Construction commenced on 29 December 2020, with a groundbreaking ceremony attended by President Aleksandar Vučić, Minister of Youth and Sports Vanja Udovičić, and the Mayor of Zaječar, Boško Ničić. Despite initial plans to complete the stadium by the end of 2022, the project experienced delays and was ultimately completed in November 2023. The grand opening took place on November 19, 2023, with notable figures such as UEFA President Aleksander Čeferin and Serbian Football Association President Dragan Džajić, President of Republika Srpska Milorad Dodik and Mayor of Zaječar Boško Ničić in attendance.

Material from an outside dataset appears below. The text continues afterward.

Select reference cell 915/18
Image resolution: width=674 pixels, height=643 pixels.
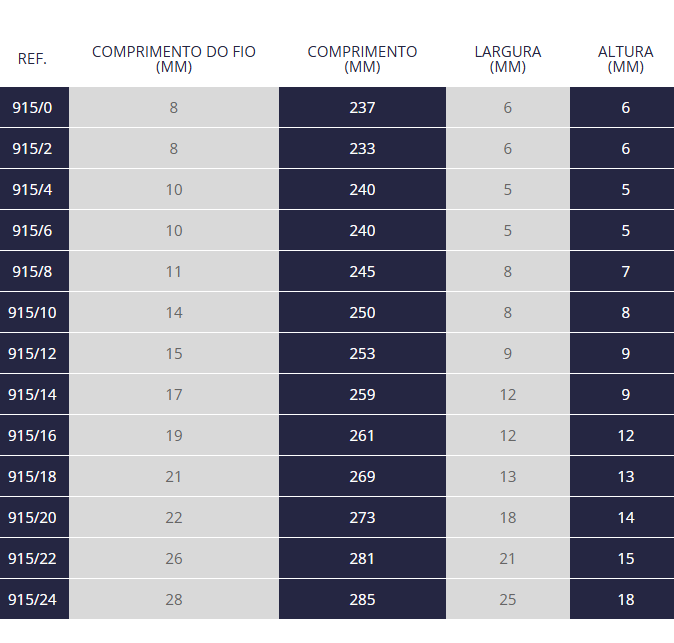[34, 476]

The Kraljevica Stadium is located in the south of the city on the site of the former hippodrome, near the Stadion pod Kraljevicom. This was the home of FK Timok until the new stadium was built. The old venue is still used as an athletics stadium. Plans are underway to install a new athletics facility. The Kraljevica sports complex also includes the Kraljevica municipal sports and recreation center, the Euroclub Zaječar tennis club, and a swimming pool. The new, rectangular stadium has four single-story, covered tiers that extend to the edge of the pitch. Blue and turquoise plastic folding seats are arranged in a Mosaic on the stands. The LED floodlights are distributed over four masts in the corners of the stadium. The two video scoreboards were installed under the white roof in the northwest and southeast corners.

It also has separate entrances for both football teams. The facility is fully covered by video surveillance cameras. Spectators enter through gates, where systems for reading barcodes on tickets are also installed. Special areas have been set up for people with disabilities and their companions. It also offers around 20 food and refreshment stands, as well as facilities for media coverage. The stadium is intended to attract investors to build a hotel. More hotels are to follow, and athletes will arrive as soon as accommodation becomes available. This is intended to promote the development of sport and tourism in Zaječar and the region.

In April 2024, OFK Beograd announced that the club would move to the Kraljevica Stadium in Zaječar for a transitional period starting in the summer. The reason for this is the modernization work at the Omladinski Stadium, which is being prepared for the Serbian SuperLiga. When the Omladinski Stadium got finished in the end of February 2026, OFK Beograd played their last match in the Kraljevica stadium with Železničar Pančevo in February 21. 2026. For now, its not known who is going to play on the stadium. The Kraljevica Stadium, along with the Karađorđe Stadium, Dubočica Stadium and the Lagator Stadium, is planned as one of four Serbian venues for the 2027 UEFA European Under-21 Championship in Serbia and Albania.